I just wanted to know if that meant the tank is going weeeell, or not so well? lol. This is my first time cycling a tank and I just don't want to get it wrong. I've been trying the test strips, and according to them everything's healthy and normal? But I don't know if it's cycled long enough to get a proper reading? Klaus is due here between the 16th-19th and I'd like to be sure the tank is doing well.

*spazz* Any help is welcomed and encouraged! My tank:


----------



## Kuronue (Oct 12, 2012)

Sounds like its coming along quite nicely to me. :]

While cycling a tank one is usually testing the water parameters daily and closely looking for any changes improvement or otherwise.

Plants or other fish can both help speed up the cycling process.


----------



## MiyuMikaelson (Feb 4, 2013)

Kuronue said:


> Sounds like its coming along quite nicely to me. :]
> 
> While cycling a tank one is usually testing the water parameters daily and closely looking for any changes improvement or otherwise.
> 
> Plants or other fish can both help speed up the cycling process.


Not a whole lot has changed, honestly!
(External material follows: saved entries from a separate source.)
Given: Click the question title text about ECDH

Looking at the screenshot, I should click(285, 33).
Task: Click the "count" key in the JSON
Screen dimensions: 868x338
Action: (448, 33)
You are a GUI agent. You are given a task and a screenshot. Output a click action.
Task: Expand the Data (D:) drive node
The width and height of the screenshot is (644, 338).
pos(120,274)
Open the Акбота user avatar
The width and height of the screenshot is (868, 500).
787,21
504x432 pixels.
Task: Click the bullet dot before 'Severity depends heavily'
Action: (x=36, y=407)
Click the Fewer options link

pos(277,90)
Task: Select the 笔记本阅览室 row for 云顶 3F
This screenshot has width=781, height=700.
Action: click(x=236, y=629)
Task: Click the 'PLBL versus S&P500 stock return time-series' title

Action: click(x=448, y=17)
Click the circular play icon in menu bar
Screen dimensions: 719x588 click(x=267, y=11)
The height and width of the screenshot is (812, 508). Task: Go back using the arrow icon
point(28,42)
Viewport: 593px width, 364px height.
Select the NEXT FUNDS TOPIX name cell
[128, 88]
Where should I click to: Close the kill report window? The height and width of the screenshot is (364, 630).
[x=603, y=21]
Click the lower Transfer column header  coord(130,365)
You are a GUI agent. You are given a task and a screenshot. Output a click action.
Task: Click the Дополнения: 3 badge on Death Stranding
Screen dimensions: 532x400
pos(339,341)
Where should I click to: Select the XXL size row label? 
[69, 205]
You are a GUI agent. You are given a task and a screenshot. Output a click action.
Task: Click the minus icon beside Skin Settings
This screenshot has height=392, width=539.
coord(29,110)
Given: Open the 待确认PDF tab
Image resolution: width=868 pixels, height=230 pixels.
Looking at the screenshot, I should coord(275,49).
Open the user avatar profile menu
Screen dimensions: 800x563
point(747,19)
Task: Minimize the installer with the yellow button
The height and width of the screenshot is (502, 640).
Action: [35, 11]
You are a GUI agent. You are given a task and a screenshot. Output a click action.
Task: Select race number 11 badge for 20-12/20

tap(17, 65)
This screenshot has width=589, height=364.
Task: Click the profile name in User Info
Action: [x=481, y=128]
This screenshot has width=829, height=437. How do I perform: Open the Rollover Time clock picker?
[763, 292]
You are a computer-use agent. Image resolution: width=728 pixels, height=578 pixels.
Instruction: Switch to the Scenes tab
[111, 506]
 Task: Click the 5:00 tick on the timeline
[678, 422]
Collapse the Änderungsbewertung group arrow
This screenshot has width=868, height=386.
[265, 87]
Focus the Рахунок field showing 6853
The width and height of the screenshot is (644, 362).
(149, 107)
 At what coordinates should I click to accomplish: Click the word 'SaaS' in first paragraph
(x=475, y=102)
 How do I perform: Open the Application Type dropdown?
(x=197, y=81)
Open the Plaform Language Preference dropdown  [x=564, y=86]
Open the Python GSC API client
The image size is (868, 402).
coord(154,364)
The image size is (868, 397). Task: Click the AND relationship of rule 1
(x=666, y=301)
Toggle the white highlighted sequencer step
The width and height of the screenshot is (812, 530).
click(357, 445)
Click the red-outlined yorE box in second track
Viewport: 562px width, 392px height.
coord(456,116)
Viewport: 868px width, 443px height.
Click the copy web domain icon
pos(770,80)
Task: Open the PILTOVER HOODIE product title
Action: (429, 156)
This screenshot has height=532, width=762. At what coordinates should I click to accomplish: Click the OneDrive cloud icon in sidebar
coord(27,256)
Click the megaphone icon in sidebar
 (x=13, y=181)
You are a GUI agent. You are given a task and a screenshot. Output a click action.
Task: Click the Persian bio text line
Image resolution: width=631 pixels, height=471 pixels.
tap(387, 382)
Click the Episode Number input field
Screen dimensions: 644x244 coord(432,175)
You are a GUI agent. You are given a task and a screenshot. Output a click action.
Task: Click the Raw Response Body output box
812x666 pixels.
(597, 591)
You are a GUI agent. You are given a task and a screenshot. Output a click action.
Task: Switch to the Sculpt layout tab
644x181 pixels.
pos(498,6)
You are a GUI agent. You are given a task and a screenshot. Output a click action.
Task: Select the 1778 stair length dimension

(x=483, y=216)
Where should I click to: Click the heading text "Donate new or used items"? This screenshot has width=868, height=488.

Haha. I started testing after day 5; and it's always been in the "Healthy" range. I started out with the Bacopa being the only plant in there, but I quickly started adding more. I guess it's done nothing but benefit? Haha.


----------



## Otterfun (Dec 31, 2012)

Do you use ammonia to speed up the production of nitrites by the BB? Do you use additives like Stress Zyme or other cycling products to speed up establishment of BB?

What are your test results for ammonia, nitrites, nitrates, pH?
What do you mean by healthy range?


----------



## MiyuMikaelson (Feb 4, 2013)

Otterfun said:


> Do you use ammonia to speed up the production of nitrites by the BB? Do you use additives like Stress Zyme or other cycling products to speed up establishment of BB?
> 
> What are your test results for ammonia, nitrites, nitrates, pH?
> What do you mean by healthy range?


I've been using crushed fish flakes; that was recommended by a few people. I've never heard of Stress Zyme honestly I need to look into it. I use water conditioner and plant food as the only "chemicals" that I put into the tank. Healthy range meaning that the test kit I use always tells me everything's low and in the "Ideal" catagory. Although the Total Hardness was very slightly raised yesterday. (It was still near Ideal though.) 

To be honest, I'm very embarrassed. I've never honestly cycled a tank or owned a fish before. So I'm trying my darndest to do it properly.


----------



## Destinystar (May 26, 2012)

Hi there and dont be embarrassed this is where I came when I got my first fish and wanted to cycle my 5 gallon tank. There are lots of people to help you along the way so be sure and ask as many questions as you need and I find the thread of cycling and post it for you. If I were you I would stop using the test strips I used them to at first and they were a waste of money, you can get a good kit like the API Fresh Water Master kit to check all your levels with, it might cost more to begin with but wlll save you in the end and is much more accurate then the strips.
I ordered mine from Amazon they have the cheapest price I could find. Hang on where I find the threads about cycling.

Oh and I did a fish in cycle and it went smoothly for my fish but I was nervous...lol


----------



## Destinystar (May 26, 2012)

Here ya go this is the best one for cycling and understanding how to do it. 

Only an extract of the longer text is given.